Drop anchor in the port capital OF Papeete (meaning “water basket”) and explore the food carts of the bustling Place Vai'ete. At the nearby Marché de Papeete, you can buy fresh seafood and vanilla beans, and should you like to purchase pearls as a South Pacific souvenir, you can do so at the Robert Wan Pearl Museum.

The island’s own 19th-century Notre Dame Cathedral with its famous red spire is also worth a visit.

Dramatic Tahiti island, with its unusual black-sanded beaches, turquoise lagoons and two extinct volcanoes is surrounded by beautiful white coral reefs, making it a sought-after snorkelling and scuba-diving destination.

The lush island-in-two-parts (Tahiti Nui being the larger and Tahiti Iti the smaller) is also incredibly rich in bird- and other animal life. Drop anchor in one of the many stunning coves or bays and venture inland, where forested mountains, lush valleys and sparkly waterfalls await.

Tahiti Island is a welcoming place and the perfect destination for getting acquainted with the magical French Polynesian island culture before setting out to explore the rest of the nation’s islands.

Sunshine over the mountains


Drop anchor at lush Huahine island with its sacred temples, banana groves and vanilla orchards, then go on to explore gorgeous Moorea with its pastel-painted houses, hibiscus gardens and bright blue lagoon. You won’t regret adding remote Tetiaroa to your sailing itinerary. 

An island that is considered sacred by locals, Tetiaroa has a reputation for being the most beautiful island in the South Pacific and is known for its abundant birdlife and jaw-dropping natural beauty.

Mountain and ocean in Bora-Bora


With its famous coral gardens, colourful tropical fish and abundance of marine life, Bora Bora island is said to be unrivalled in its beauty. It is also renowned for offering some of the best snorkelling and scuba diving in the South Pacific.

Drop anchor in one of the island’s many secluded bays to enjoy an unforgettable day of diving and swimming with dolphins, turtles and manta rays.

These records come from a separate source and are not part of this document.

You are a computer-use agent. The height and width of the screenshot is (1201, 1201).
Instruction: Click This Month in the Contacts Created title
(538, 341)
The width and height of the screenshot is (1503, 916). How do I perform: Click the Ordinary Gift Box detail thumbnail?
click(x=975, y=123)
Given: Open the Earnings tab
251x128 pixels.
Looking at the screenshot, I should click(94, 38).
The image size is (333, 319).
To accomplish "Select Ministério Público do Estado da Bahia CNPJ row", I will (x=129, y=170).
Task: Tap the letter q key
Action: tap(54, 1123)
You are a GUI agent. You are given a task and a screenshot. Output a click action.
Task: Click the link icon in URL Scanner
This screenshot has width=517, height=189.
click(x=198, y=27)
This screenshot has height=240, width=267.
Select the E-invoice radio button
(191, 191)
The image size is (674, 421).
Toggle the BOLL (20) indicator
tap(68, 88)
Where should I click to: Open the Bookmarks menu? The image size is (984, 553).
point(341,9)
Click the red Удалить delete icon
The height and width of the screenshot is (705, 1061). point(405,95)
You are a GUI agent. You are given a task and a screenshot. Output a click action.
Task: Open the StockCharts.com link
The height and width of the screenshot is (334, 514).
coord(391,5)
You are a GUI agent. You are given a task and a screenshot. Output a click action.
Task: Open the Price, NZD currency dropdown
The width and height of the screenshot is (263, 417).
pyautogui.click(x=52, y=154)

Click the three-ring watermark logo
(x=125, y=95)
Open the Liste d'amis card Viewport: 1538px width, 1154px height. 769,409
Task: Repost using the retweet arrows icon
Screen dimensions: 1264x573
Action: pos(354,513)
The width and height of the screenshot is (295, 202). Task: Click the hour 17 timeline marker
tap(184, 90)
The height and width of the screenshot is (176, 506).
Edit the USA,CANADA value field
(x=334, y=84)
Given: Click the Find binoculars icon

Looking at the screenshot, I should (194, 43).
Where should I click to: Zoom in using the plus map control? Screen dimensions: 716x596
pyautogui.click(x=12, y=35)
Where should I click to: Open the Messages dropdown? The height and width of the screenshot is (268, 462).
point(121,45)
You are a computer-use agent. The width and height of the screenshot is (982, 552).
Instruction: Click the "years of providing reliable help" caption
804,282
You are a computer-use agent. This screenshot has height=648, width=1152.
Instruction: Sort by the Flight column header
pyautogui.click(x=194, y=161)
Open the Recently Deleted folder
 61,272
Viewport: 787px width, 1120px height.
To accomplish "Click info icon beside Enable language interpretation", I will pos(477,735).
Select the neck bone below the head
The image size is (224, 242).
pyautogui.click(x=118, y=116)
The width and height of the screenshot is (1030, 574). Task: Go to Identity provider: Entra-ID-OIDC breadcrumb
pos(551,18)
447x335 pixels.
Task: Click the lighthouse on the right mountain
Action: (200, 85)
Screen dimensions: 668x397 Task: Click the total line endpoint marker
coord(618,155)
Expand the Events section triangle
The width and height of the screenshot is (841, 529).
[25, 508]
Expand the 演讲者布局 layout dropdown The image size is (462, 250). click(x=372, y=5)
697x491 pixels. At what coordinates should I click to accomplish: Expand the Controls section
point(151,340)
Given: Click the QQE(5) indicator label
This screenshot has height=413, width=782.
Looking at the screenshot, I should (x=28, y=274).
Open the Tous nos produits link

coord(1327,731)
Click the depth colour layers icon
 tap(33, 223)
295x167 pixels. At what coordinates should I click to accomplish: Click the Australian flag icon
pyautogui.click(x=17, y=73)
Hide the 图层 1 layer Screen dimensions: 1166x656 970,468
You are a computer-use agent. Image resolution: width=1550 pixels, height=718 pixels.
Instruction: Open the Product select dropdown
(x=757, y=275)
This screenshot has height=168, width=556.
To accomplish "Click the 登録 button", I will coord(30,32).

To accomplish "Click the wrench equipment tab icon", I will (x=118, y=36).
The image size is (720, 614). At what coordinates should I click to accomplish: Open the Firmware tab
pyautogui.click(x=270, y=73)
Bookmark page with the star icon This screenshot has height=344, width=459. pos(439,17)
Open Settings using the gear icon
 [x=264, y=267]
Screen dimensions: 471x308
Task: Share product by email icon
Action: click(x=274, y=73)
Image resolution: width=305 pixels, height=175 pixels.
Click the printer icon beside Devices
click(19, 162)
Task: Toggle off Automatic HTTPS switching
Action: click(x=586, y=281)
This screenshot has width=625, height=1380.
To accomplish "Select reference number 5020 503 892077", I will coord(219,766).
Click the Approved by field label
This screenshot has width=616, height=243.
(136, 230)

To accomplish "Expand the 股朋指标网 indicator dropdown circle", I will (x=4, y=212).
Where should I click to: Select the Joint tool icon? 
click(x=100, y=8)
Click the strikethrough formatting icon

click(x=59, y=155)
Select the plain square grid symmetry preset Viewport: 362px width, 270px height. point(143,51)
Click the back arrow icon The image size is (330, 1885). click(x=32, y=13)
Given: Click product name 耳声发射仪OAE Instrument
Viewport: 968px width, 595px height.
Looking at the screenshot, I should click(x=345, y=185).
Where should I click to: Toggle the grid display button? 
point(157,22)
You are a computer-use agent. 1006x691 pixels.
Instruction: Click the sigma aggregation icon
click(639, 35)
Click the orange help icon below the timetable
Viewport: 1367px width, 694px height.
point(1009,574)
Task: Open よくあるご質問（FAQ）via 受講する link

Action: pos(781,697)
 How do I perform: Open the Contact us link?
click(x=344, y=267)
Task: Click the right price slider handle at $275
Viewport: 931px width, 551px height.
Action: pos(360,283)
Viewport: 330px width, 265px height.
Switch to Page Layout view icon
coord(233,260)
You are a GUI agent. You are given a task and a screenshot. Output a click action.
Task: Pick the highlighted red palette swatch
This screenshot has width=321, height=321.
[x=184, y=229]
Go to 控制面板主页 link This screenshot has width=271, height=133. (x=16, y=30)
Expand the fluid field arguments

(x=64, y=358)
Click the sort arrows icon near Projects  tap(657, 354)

Also known as the most remote islands in the world, the dramatic Marquesas is an island group lying 1 370 km northeast of Tahiti and 4 800 km from Mexico’s west coast.

Comprising a northern and a southern group of islands (12 in total), all but one of the islands (Motu One) are volcanic.

Blue ocean with islands


Wild, with awe-inspiring natural beauty, the Marquesas differ from the other French Polynesian islands, as they have no lagoons or coral reefs surrounding them. Here, volcanic mountains plunge right into the ocean, with deep valleys and lush jungles adding to the dramatic backdrop.


Drop anchor in Fatu Hiva’s stunning anchorage and set out to explore the island’s many gorgeous beaches and inland waterfalls from there. For a sublime snorkelling experience, drop anchor at Tahuata island, the smallest of the inhabited Marquesas Islands.

From Tahuata, you can set out for a day sail to the stunning Bay of Hanamoenoa. Anchor in one of the pristine bay’s four finger inlets and enjoy a blissful day of swimming, diving and beachcombing. 

Insider tip: as the region is so remote, Tahiti’s gendarme likes to keep track of sailing and yachting visitors to the area. Visitors are asked to check in upon arrival and departure from every island that has a gendarme office.



This stunning archipelago of 76 islands and coral atolls covers a vast area, making it the largest chain of atolls on the planet. Also known as the Tuamotu Islands or the Tuamotu Archipelago, (Tuamotu meaning “distant islands”), the low coral islands cover an area roughly the size of western Europe.

The Tuamotus are famous for offering some of the most breathtakingly scenic cruising, diving and ocean exploration on the planet.

Whale jumping out of the ocean

Frolic with humpback whales near the palm-fringed islands of Rangiroa and Tikehau. Dive pristine coral reefs with sharks, turtles and manta rays at Fakarava, all the while taking in the exceptional natural beauty of this stunning coral wonderland.


The South Pacific is one of those sailing regions that is high up on every yachting enthusiast’s must-sail list, and with good reason. 

With its turquoise lagoons, teeming coral reefs, lush tropical climate and welcoming people, it is the kind of place that keeps pulling you back. If you’ve sailed the region once, you will understand why.